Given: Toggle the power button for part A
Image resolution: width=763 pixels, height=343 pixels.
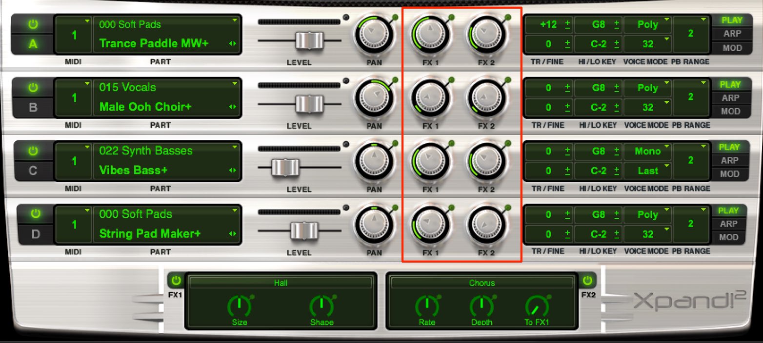Looking at the screenshot, I should point(33,24).
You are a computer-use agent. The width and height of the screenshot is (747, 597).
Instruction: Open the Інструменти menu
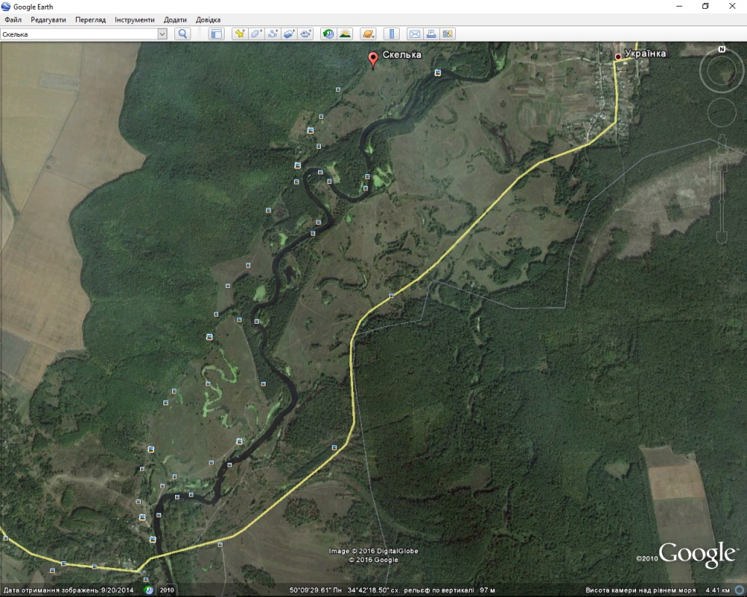(x=134, y=20)
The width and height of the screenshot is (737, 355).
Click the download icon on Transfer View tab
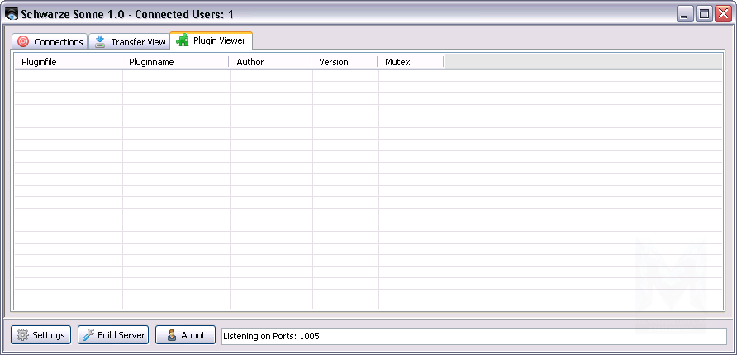point(100,42)
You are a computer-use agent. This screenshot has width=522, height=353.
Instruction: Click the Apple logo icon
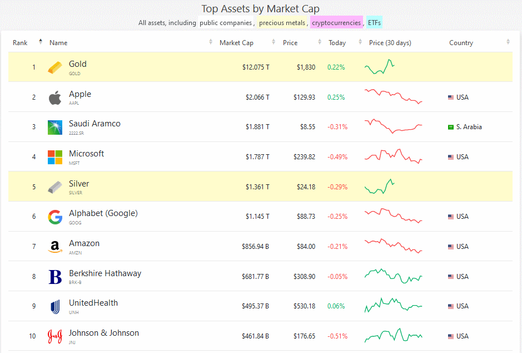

§ **Work instructions**
Could you transcribe the records above exactly, leaving out any pictures?

§ **Answer box**
Given: Toggle the power button for part A
Image resolution: width=763 pixels, height=343 pixels.
Looking at the screenshot, I should point(33,24).
You are a computer-use agent. The width and height of the screenshot is (747, 597).
Instruction: Open the Інструменти menu
(x=134, y=20)
The width and height of the screenshot is (737, 355).
Click the download icon on Transfer View tab
point(100,42)
You are a computer-use agent. This screenshot has width=522, height=353.
Instruction: Click the Apple logo icon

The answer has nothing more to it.